▸ WHAT NEEDS TO BE DONE
Retype the data exactly, so that every line matches the original.

▸ EXTRACTED ENTRIES
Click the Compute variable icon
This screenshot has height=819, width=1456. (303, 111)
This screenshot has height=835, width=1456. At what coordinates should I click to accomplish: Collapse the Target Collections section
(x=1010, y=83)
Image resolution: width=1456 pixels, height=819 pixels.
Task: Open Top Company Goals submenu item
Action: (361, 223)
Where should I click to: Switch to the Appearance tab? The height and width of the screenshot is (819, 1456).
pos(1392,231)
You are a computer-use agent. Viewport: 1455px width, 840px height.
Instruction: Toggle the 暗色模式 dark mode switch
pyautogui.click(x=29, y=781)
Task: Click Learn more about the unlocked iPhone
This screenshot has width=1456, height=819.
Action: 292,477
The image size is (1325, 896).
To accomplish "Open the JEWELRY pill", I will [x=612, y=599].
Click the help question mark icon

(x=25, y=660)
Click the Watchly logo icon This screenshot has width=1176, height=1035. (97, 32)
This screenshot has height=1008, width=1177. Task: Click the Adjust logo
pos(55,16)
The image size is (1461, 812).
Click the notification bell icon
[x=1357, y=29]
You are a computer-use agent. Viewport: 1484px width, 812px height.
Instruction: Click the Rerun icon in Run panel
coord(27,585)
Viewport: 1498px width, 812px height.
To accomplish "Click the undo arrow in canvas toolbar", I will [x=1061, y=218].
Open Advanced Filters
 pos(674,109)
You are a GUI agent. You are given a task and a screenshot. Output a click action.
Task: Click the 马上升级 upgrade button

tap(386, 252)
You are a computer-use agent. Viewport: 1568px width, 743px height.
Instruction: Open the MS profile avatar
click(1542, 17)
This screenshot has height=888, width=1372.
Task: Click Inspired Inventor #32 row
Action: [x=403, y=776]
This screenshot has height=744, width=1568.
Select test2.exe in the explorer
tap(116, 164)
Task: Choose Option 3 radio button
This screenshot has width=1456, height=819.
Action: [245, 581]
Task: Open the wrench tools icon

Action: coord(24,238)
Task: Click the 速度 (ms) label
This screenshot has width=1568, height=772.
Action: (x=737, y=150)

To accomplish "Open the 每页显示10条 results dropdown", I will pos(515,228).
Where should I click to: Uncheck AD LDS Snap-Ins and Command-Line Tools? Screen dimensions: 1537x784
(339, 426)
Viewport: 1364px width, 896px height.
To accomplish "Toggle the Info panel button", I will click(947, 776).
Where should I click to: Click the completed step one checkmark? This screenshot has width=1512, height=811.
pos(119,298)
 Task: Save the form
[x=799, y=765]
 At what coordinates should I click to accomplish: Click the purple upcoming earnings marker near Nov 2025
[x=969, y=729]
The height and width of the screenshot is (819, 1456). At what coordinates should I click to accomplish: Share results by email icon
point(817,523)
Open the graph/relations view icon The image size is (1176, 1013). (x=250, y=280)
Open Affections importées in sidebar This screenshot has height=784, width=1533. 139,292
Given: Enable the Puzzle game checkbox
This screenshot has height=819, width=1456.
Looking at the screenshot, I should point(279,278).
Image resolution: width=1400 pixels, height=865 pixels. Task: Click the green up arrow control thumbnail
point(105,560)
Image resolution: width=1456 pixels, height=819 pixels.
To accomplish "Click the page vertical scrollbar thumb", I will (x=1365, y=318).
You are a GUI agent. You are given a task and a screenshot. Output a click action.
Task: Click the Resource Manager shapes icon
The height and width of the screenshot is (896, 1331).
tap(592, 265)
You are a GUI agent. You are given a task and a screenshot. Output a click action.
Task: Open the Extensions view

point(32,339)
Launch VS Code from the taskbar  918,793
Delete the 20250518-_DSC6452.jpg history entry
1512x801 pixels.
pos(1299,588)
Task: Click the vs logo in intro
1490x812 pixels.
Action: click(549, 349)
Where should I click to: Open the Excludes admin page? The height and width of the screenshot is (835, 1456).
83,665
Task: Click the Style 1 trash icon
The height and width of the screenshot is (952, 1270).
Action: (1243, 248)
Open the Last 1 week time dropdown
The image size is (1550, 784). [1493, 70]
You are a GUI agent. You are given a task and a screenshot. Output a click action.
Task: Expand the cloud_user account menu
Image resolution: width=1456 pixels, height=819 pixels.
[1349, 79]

▸ RESPONSE AREA
Click the Compute variable icon
This screenshot has height=819, width=1456. (303, 111)
This screenshot has height=835, width=1456. At what coordinates should I click to accomplish: Collapse the Target Collections section
(x=1010, y=83)
Image resolution: width=1456 pixels, height=819 pixels.
Task: Open Top Company Goals submenu item
Action: (361, 223)
Where should I click to: Switch to the Appearance tab? The height and width of the screenshot is (819, 1456).
pos(1392,231)
You are a computer-use agent. Viewport: 1455px width, 840px height.
Instruction: Toggle the 暗色模式 dark mode switch
pyautogui.click(x=29, y=781)
Task: Click Learn more about the unlocked iPhone
This screenshot has width=1456, height=819.
Action: 292,477
The image size is (1325, 896).
To accomplish "Open the JEWELRY pill", I will [x=612, y=599].
Click the help question mark icon

(x=25, y=660)
Click the Watchly logo icon This screenshot has width=1176, height=1035. (97, 32)
This screenshot has height=1008, width=1177. Task: Click the Adjust logo
pos(55,16)
The image size is (1461, 812).
Click the notification bell icon
[x=1357, y=29]
You are a computer-use agent. Viewport: 1484px width, 812px height.
Instruction: Click the Rerun icon in Run panel
coord(27,585)
Viewport: 1498px width, 812px height.
To accomplish "Click the undo arrow in canvas toolbar", I will [x=1061, y=218].
Open Advanced Filters
 pos(674,109)
You are a GUI agent. You are given a task and a screenshot. Output a click action.
Task: Click the 马上升级 upgrade button

tap(386, 252)
You are a computer-use agent. Viewport: 1568px width, 743px height.
Instruction: Open the MS profile avatar
click(1542, 17)
This screenshot has height=888, width=1372.
Task: Click Inspired Inventor #32 row
Action: [x=403, y=776]
This screenshot has height=744, width=1568.
Select test2.exe in the explorer
tap(116, 164)
Task: Choose Option 3 radio button
This screenshot has width=1456, height=819.
Action: [245, 581]
Task: Open the wrench tools icon

Action: coord(24,238)
Task: Click the 速度 (ms) label
This screenshot has width=1568, height=772.
Action: (x=737, y=150)

To accomplish "Open the 每页显示10条 results dropdown", I will pos(515,228).
Where should I click to: Uncheck AD LDS Snap-Ins and Command-Line Tools? Screen dimensions: 1537x784
(339, 426)
Viewport: 1364px width, 896px height.
To accomplish "Toggle the Info panel button", I will click(947, 776).
Where should I click to: Click the completed step one checkmark? This screenshot has width=1512, height=811.
pos(119,298)
 Task: Save the form
[x=799, y=765]
 At what coordinates should I click to accomplish: Click the purple upcoming earnings marker near Nov 2025
[x=969, y=729]
The height and width of the screenshot is (819, 1456). At what coordinates should I click to accomplish: Share results by email icon
point(817,523)
Open the graph/relations view icon The image size is (1176, 1013). (x=250, y=280)
Open Affections importées in sidebar This screenshot has height=784, width=1533. 139,292
Given: Enable the Puzzle game checkbox
This screenshot has height=819, width=1456.
Looking at the screenshot, I should point(279,278).
Image resolution: width=1400 pixels, height=865 pixels. Task: Click the green up arrow control thumbnail
point(105,560)
Image resolution: width=1456 pixels, height=819 pixels.
To accomplish "Click the page vertical scrollbar thumb", I will (x=1365, y=318).
You are a GUI agent. You are given a task and a screenshot. Output a click action.
Task: Click the Resource Manager shapes icon
The height and width of the screenshot is (896, 1331).
tap(592, 265)
You are a GUI agent. You are given a task and a screenshot. Output a click action.
Task: Open the Extensions view

point(32,339)
Launch VS Code from the taskbar  918,793
Delete the 20250518-_DSC6452.jpg history entry
1512x801 pixels.
pos(1299,588)
Task: Click the vs logo in intro
1490x812 pixels.
Action: click(549, 349)
Where should I click to: Open the Excludes admin page? The height and width of the screenshot is (835, 1456).
83,665
Task: Click the Style 1 trash icon
The height and width of the screenshot is (952, 1270).
Action: (1243, 248)
Open the Last 1 week time dropdown
The image size is (1550, 784). [1493, 70]
You are a GUI agent. You are given a task and a screenshot. Output a click action.
Task: Expand the cloud_user account menu
Image resolution: width=1456 pixels, height=819 pixels.
[1349, 79]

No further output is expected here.